In order to achieve quick resolution of distress, the Code prescribes certain ‘early detection’ triggers which can be activated on first signs of stress. The moment a default occurs, a financial creditor, an operational creditor or a corporate applicant may approach the Adjudicating Authority (i.e. NCLT) with an application for initiation of IRP. The procedure for these 3 group of applicants under the Code varies and are primarily as follows:
- Financial Creditors: Financial creditors are those who extend financial debt to a corporate debtor or to whom a financial debt is assigned by a financial creditor. In case of a financial creditor, the moment a financial default occurs, the financial creditor can make an application to the NCLT for initiating IRP. The financial creditor for this purpose has to submit records of default with IU or evidence of such default in case the information is not available with IU.
- Operational Creditors: These are creditors to whom corporate debtor owes operational debt (including claims for goods and services, employment or dues to any government under any law) or to whom such debt is assigned by an operational creditor. The operational creditor may upon occurrence of a default on operational credit, serve a demand notice or invoice demanding payment on the corporate debtor. If the corporate debtor fails to make such payment within 10 (ten) days or fails to notify operational creditor of a dispute in relation to the requested payment, the operational creditor can make an application to NCLT along with demand notice/invoice and other documents as prescribed therein.
- Corporate Applicant: A Corporate applicant includes the corporate debtor (whose IRP is proposed to be initiated) or its shareholder, management personnel or employees satisfying certain criteria. A corporate applicant may file an application for IRP upon occurrence of any default and shall along with application submit its books of account and other documents to initiate the IRP.

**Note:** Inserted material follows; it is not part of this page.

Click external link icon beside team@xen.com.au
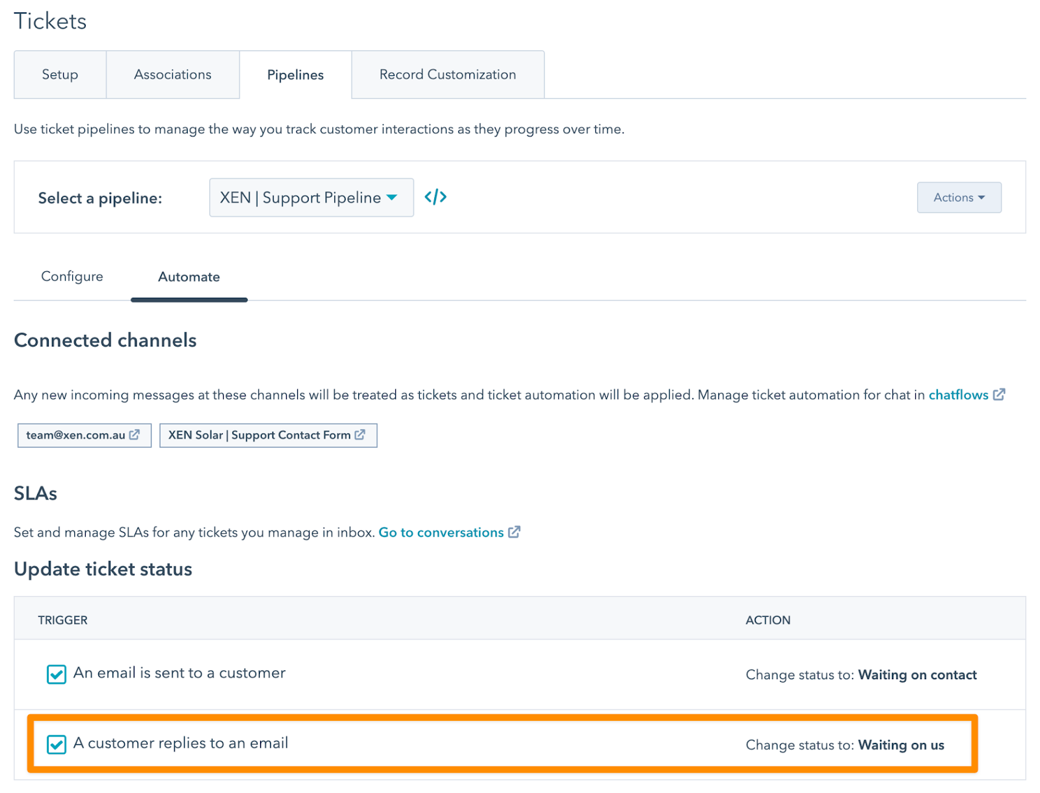Screen dimensions: 1040x793 coord(135,435)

- Transfer of Powers and Moratorium
The Code stipulates a statutory moratorium during the limited IRP period whereby no suits, proceedings, recovery or enforcement action may take place against the corporate debtor. However, the IP will be appointed as the resolution professional in terms of the procedure outlined in the Code, who will take over the management and powers of board of directors of the corporate debtor. All officers and managers of the corporate debtor are required to act on instructions of the IP and all accounts of the corporate debtor will be managed by it.

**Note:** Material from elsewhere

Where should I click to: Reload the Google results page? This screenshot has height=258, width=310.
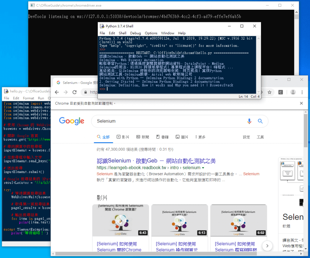[x=75, y=92]
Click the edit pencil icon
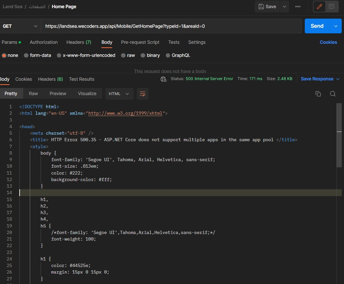This screenshot has height=284, width=344. 319,7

- Committee of Creditors to chart the course during IRP
The COC shall only include financial creditors as decision makers (operational creditors with more than 10% aggregate exposure have mere observer status during the COC meetings) and shall be responsible for deciding the important affairs of the company. It shall also be responsible for authorising the IP (acting as resolution professional) to take (or not to take) certain actions such as raising interim finance upto the limit specified by the committee, creating security on assets of the secured creditor, undertaking related party transactions, amending constitutional documents, change of capital structure or management of the Borrower etc. More importantly, the COC shall approve the resolution plans received by the IP. All decisions of the COC are required to be approved by a majority of 75% of the voting shares/value of the financial creditors.
In the event that:
- the COC cannot agree on a workable resolution plan within the IRP Period (i.e. 180 days extendable once by another 90 days);
- the COC decides to liquidate the company;
- the NCLT rejects the resolution plan; or
- the corporate debtor contravenes provisions of the resolution plan,
The NCLT shall:
- pass an order requiring liquidation of corporate debtor;
- make a public announcement of corporate debtor entering liquidation; and
- require a liquidation order to be sent to the registering authority of the corporate debtor (for example Registrar of Companies in case of companies incorporated under Companies Act).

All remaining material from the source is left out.